Planned improvements will include doubling the overhead storage capacity, installing advanced broadband Wi-Fi and streaming video to mobile devices onboard more of its planes. The airline will also add flat-bed seating on more of its long-haul aircraft, Economy Plus seating, which essentially affords passengers extra legroom, and Channel 9 air traffic control, the ability for passengers to listen to air traffic control, to more of its standard fleet.
“When we announced our merger, we committed to building an airline that our co-workers would want to work for, our customers would want to fly, and our investors would want to invest in,” said Jeff Smisek, president and chief executive officer of United Continental Holdings in a written statement. “These product enhancements announced today, coupled with our unbeatable route network and loyalty program, will provide an unsurpassed travel experience for our customers.”
While we give United-Continental credit for spending money on cabin improvements, the changes it will make are really nothing new.
Delta (Stock Quote: DAL), Virgin America, Southwest (Stock Quote: LUV) and American Airlines (Stock Quote: AMR) all offer Wi-Fi on many of their flights and American Airlines lets passengers wirelessly stream movies and TV shows to their devices during flights.
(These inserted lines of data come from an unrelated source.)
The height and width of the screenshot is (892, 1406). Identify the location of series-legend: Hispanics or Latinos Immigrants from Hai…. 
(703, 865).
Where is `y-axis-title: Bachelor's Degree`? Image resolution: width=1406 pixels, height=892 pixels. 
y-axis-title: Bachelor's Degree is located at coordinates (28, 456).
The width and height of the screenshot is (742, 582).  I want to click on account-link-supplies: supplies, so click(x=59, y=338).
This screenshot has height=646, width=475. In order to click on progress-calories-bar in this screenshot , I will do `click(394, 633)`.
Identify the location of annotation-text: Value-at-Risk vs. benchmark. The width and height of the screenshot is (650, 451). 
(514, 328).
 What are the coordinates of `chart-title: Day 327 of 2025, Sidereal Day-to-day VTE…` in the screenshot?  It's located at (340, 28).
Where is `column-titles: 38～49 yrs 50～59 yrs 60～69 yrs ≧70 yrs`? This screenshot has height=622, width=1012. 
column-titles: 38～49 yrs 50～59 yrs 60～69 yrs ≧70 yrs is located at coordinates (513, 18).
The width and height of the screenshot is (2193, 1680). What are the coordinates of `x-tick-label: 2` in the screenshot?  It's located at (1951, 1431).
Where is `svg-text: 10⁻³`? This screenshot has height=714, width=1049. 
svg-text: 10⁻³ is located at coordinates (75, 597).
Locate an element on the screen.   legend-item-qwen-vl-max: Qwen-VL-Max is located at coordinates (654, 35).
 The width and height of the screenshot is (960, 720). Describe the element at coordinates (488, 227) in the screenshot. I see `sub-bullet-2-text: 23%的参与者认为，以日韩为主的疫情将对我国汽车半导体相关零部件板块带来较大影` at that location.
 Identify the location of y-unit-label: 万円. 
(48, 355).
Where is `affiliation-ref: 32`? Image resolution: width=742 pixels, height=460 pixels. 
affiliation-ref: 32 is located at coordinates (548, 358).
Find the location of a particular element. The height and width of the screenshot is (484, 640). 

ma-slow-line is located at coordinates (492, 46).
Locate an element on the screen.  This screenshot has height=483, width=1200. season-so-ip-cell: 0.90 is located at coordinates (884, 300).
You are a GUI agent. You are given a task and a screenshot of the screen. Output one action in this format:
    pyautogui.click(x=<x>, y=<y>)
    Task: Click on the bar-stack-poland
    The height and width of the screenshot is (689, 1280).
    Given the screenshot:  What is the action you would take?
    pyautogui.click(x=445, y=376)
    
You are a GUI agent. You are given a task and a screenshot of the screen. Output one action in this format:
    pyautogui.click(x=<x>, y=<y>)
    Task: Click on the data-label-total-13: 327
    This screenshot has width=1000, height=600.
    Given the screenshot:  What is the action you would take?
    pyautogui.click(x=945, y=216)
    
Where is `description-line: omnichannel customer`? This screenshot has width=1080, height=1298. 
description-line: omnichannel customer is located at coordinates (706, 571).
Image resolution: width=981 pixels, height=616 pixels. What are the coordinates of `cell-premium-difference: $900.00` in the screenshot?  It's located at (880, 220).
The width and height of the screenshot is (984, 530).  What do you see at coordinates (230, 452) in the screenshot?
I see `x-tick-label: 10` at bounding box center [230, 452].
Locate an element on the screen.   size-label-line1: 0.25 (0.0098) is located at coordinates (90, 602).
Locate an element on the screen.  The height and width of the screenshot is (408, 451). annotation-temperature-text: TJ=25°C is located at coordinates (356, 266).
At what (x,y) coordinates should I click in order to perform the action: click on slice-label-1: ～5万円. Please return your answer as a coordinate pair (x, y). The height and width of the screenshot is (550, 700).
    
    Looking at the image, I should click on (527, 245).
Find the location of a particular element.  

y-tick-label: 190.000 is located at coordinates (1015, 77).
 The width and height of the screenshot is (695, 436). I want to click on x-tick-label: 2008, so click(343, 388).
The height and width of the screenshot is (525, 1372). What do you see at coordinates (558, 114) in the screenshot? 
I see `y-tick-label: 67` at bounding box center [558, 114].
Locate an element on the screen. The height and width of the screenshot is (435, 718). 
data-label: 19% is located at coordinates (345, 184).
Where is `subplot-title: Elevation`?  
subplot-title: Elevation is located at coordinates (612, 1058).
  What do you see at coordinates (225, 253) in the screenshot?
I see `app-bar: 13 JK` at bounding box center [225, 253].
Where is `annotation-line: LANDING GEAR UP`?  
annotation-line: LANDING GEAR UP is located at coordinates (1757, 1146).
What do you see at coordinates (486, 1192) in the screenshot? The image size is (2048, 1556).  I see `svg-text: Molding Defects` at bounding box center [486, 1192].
What’s more, the changes almost entirely involve services and features that passengers will have to pay extra for. For instance, United Continental charges between $9 and $109 extra for its Economy Plus seating, a service that is also currently offered by Delta. Flat-bed seating is sold as part of a first-class ticket, which is much more costly already than flying coach.
But hey, at least they’re not announcing a fee to pay to print your boarding pass.